§ **What is needed**: Render every line of the listing below as a JSON array of strings, one string per line, leaving out blank lines.

§ **Records provided**:
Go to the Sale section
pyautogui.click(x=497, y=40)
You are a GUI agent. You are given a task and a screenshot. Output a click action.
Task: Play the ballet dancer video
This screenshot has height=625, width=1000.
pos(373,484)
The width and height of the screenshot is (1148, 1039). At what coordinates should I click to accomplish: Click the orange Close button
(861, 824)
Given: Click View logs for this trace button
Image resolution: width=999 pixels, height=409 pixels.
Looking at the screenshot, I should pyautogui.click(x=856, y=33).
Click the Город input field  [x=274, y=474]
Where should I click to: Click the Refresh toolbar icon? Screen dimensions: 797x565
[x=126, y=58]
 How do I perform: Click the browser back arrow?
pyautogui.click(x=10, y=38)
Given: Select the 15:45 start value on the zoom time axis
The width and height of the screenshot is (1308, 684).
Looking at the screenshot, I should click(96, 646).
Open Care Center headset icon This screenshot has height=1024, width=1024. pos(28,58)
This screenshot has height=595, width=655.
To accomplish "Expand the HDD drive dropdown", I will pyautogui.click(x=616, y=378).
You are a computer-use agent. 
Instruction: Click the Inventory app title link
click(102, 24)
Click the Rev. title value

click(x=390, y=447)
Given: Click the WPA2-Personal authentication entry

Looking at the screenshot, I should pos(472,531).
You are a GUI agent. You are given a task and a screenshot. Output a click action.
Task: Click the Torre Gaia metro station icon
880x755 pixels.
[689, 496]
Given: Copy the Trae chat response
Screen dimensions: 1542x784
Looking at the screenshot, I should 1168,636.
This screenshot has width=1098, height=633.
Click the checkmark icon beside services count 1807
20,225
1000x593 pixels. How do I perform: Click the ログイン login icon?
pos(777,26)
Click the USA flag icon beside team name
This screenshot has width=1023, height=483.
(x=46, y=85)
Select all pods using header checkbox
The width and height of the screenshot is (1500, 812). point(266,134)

§ **Solution below**:
[
  "Go to the Sale section",
  "pyautogui.click(x=497, y=40)",
  "You are a GUI agent. You are given a task and a screenshot. Output a click action.",
  "Task: Play the ballet dancer video",
  "This screenshot has height=625, width=1000.",
  "pos(373,484)",
  "The width and height of the screenshot is (1148, 1039). At what coordinates should I click to accomplish: Click the orange Close button",
  "(861, 824)",
  "Given: Click View logs for this trace button",
  "Image resolution: width=999 pixels, height=409 pixels.",
  "Looking at the screenshot, I should pyautogui.click(x=856, y=33).",
  "Click the Город input field  [x=274, y=474]",
  "Where should I click to: Click the Refresh toolbar icon? Screen dimensions: 797x565",
  "[x=126, y=58]",
  " How do I perform: Click the browser back arrow?",
  "pyautogui.click(x=10, y=38)",
  "Given: Select the 15:45 start value on the zoom time axis",
  "The width and height of the screenshot is (1308, 684).",
  "Looking at the screenshot, I should click(96, 646).",
  "Open Care Center headset icon This screenshot has height=1024, width=1024. pos(28,58)",
  "This screenshot has height=595, width=655.",
  "To accomplish \"Expand the HDD drive dropdown\", I will pyautogui.click(x=616, y=378).",
  "You are a computer-use agent. ",
  "Instruction: Click the Inventory app title link",
  "click(102, 24)",
  "Click the Rev. title value",
  "click(x=390, y=447)",
  "Given: Click the WPA2-Personal authentication entry",
  "Looking at the screenshot, I should pos(472,531).",
  "You are a GUI agent. You are given a task and a screenshot. Output a click action.",
  "Task: Click the Torre Gaia metro station icon",
  "880x755 pixels.",
  "[689, 496]",
  "Given: Copy the Trae chat response",
  "Screen dimensions: 1542x784",
  "Looking at the screenshot, I should 1168,636.",
  "This screenshot has width=1098, height=633.",
  "Click the checkmark icon beside services count 1807",
  "20,225",
  "1000x593 pixels. How do I perform: Click the ログイン login icon?",
  "pos(777,26)",
  "Click the USA flag icon beside team name",
  "This screenshot has width=1023, height=483.",
  "(x=46, y=85)",
  "Select all pods using header checkbox",
  "The width and height of the screenshot is (1500, 812). point(266,134)"
]